Alberico Cornacchia, Chief Delivery Officer di Novomatic Italia, uno dei più grandi provider globali di soluzioni di ultima generazione applicate al gioco, insiste molto sul lato della sicurezza: “il sistema è stato progettato per andare immediatamente in blocco se qualcosa va storto. Gli standard sono talmente alti che non solo è blindato. Siamo oltre. Non è hackerabile, ecco. È immune agli attacchi esterni. O meglio, lo dirò in modo semplice, parecchio colloquiale: da quando è partito, parliamo di oltre dieci anni, non è mai andato fuori controllo. Non è mai impazzito.”

Cornacchia è bravo a prevenire le domande: ovvio che una slot machine che incamera denaro, che può valere vincite importanti, possa fare gola a qualche malintenzionato che opera nell’immenso digitale. Ebbene, quell’oggetto è stato progettato e costruito per essere impenetrabile. Finora si è sempre rivelato tale. “Inoltre, non può non restituire i soldi che deve ai giocatori. Questo perché i livelli di servizio a cui deve rispondere sono molto stringenti, il monitoraggio per sancirne il pieno rispetto è continuo. Devo dire che dal punto di vista tecnologico, i controlli imposti al settore in Italia non conoscono eguali a livello internazionale”.
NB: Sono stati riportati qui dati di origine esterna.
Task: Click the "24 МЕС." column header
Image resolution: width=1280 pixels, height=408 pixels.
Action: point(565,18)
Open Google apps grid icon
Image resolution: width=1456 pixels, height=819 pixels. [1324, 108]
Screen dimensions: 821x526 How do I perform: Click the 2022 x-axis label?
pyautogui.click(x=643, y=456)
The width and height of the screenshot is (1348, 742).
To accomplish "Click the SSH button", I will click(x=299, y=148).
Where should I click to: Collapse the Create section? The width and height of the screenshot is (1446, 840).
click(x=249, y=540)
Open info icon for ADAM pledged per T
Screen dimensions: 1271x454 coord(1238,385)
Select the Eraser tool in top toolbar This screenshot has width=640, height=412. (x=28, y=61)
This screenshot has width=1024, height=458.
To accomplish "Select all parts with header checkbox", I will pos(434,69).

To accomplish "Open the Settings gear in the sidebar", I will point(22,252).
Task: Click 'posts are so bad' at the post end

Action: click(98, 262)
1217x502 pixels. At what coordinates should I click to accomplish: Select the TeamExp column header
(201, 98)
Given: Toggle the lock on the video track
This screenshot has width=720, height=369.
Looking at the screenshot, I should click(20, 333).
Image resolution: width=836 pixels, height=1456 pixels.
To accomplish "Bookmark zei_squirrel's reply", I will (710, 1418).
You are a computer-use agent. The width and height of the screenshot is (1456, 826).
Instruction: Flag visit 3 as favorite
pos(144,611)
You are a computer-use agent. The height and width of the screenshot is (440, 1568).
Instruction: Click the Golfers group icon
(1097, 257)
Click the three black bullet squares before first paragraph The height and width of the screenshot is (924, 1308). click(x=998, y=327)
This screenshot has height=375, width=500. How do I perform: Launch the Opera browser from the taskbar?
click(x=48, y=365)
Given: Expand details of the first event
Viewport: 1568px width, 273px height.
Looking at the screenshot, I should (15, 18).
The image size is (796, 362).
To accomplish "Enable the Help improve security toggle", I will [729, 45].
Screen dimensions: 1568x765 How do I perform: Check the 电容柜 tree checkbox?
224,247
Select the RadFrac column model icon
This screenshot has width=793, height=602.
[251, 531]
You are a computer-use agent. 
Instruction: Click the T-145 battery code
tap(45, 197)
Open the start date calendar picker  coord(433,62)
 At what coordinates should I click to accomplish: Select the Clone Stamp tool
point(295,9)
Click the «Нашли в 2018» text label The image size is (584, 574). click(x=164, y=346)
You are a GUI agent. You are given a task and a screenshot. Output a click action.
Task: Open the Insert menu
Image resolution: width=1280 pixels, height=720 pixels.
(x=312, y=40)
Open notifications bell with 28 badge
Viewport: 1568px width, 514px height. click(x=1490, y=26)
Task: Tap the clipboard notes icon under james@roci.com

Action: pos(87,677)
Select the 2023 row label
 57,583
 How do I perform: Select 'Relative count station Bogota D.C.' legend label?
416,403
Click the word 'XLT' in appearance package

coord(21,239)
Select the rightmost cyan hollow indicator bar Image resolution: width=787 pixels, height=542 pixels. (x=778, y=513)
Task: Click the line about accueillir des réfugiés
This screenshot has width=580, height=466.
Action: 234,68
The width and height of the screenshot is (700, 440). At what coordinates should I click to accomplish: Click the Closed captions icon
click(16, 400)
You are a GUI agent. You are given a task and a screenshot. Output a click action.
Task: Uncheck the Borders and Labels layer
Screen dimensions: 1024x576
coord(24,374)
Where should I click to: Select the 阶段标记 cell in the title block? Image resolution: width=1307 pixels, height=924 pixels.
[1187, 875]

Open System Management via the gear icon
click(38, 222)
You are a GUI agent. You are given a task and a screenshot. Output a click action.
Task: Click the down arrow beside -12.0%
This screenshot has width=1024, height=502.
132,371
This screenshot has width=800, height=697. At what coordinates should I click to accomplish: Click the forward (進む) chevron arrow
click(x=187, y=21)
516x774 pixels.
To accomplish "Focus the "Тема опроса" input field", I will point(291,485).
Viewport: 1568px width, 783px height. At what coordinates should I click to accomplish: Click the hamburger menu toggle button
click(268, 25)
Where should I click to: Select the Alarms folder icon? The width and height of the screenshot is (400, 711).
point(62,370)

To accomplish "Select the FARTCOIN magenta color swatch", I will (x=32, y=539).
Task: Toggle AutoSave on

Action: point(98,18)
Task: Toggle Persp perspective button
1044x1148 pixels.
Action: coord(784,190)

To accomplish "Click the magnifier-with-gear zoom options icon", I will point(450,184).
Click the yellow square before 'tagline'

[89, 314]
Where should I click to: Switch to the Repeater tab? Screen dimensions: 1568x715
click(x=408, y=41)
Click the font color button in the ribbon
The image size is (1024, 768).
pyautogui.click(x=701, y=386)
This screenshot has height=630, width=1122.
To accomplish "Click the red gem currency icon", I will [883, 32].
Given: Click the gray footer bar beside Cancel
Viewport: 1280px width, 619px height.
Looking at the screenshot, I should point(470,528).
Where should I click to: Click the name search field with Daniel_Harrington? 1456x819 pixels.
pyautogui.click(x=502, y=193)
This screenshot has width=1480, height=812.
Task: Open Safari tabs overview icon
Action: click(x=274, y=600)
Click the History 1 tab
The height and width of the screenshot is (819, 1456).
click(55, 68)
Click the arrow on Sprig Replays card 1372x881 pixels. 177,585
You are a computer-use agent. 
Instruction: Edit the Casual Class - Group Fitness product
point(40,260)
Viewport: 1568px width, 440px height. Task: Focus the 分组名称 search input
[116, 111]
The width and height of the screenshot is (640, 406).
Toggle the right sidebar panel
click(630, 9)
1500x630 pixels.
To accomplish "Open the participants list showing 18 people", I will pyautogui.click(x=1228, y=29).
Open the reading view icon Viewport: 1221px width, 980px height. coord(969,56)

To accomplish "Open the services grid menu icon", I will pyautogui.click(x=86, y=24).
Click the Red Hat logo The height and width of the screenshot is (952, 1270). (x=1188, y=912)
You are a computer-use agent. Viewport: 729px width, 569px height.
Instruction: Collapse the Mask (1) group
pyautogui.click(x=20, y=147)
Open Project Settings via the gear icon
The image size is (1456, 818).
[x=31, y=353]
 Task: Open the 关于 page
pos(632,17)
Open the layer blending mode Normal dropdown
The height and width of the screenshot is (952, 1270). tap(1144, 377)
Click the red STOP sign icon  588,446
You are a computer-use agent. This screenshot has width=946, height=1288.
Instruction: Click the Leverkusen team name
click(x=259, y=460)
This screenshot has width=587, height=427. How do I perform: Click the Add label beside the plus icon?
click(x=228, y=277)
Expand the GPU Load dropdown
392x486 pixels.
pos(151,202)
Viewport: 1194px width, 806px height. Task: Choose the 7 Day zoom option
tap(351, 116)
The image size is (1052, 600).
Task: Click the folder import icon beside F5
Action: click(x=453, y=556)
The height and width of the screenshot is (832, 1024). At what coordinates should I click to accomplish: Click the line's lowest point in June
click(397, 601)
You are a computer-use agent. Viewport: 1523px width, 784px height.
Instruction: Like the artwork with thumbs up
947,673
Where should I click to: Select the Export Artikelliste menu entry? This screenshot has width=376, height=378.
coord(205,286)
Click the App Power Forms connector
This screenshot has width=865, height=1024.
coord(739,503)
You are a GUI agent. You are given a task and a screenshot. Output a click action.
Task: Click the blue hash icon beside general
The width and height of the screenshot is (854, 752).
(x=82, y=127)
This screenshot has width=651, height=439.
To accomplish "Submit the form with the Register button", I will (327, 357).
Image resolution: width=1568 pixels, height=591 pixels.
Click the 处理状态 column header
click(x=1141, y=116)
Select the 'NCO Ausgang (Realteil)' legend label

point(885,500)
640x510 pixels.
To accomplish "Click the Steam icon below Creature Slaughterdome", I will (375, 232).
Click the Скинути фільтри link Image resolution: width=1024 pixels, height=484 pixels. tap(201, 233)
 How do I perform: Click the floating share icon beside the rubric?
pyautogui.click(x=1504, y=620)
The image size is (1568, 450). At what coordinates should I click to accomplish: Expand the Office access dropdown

Meglio non sbagliare: “Le sanzioni per chi non si dimostra all’altezza sono altissime. Chiunque si affaccia al panorama delle gare, aspira a una concessione, deve essere bravo e solido. Dimostrarsi in grado di sostenere gli investimenti necessari, non solo all’inizio, ma in tutto il corso della sua attività. Un vasto arco di tempo in cui l’aggiornamento tecnologico è costante” ricorda Cardia. Che non può non fare cenno al periodo complesso che l’industria sta vivendo a causa del coronavirus. I numeri, d’altronde, sono abbastanza impietosi. Per l’anno in corso le perdite effettive stimate, e il parallelo gettito erariale, sono superiori al 50 per cento in confronto al 2019. “Per avere una magnitudo del problema per il 2020 rispetto all’anno passato” scrive ACADI in una nota “il tema riguarda circa 5 miliardi di perdite di gettito erariale su 10 dal gioco pubblico e 4 miliardi di perdite di ricavi su 8 per gli operatori del comparto, determinate da calo registrato e stimato dei movimenti netti di gioco pubblico a circa 9 miliardi su 18”.

Per fotografare la situazione e i malumori diffusi, il presidente dell’associazione ricorre a una metafora bellica: “Rispondiamo come si fa nell’esercito, quando si chiede ai soldati se sono in grado di fare il loro lavoro. Non ci tiriamo indietro ma chiediamo aiuto. La normativa che regolamenta il settore va riformata, necessita di un riordino da tempo. Per le ragioni congiunturali, i problemi che già riscontrava si sono molto acuiti”. Persino più che altrove: le sale gioco sono state le prime a chiudere, le ultime a riaprire. Gli orizzonti sono vaghi, incerti. “I nostri strumenti sono pezzi di ferro igienizzabili, però si è preferito dare priorità ad altre attività. Noi non ci arrendiamo, resistiamo, però non sappiamo fino a che punto avremo i mezzi per riuscire a farlo”.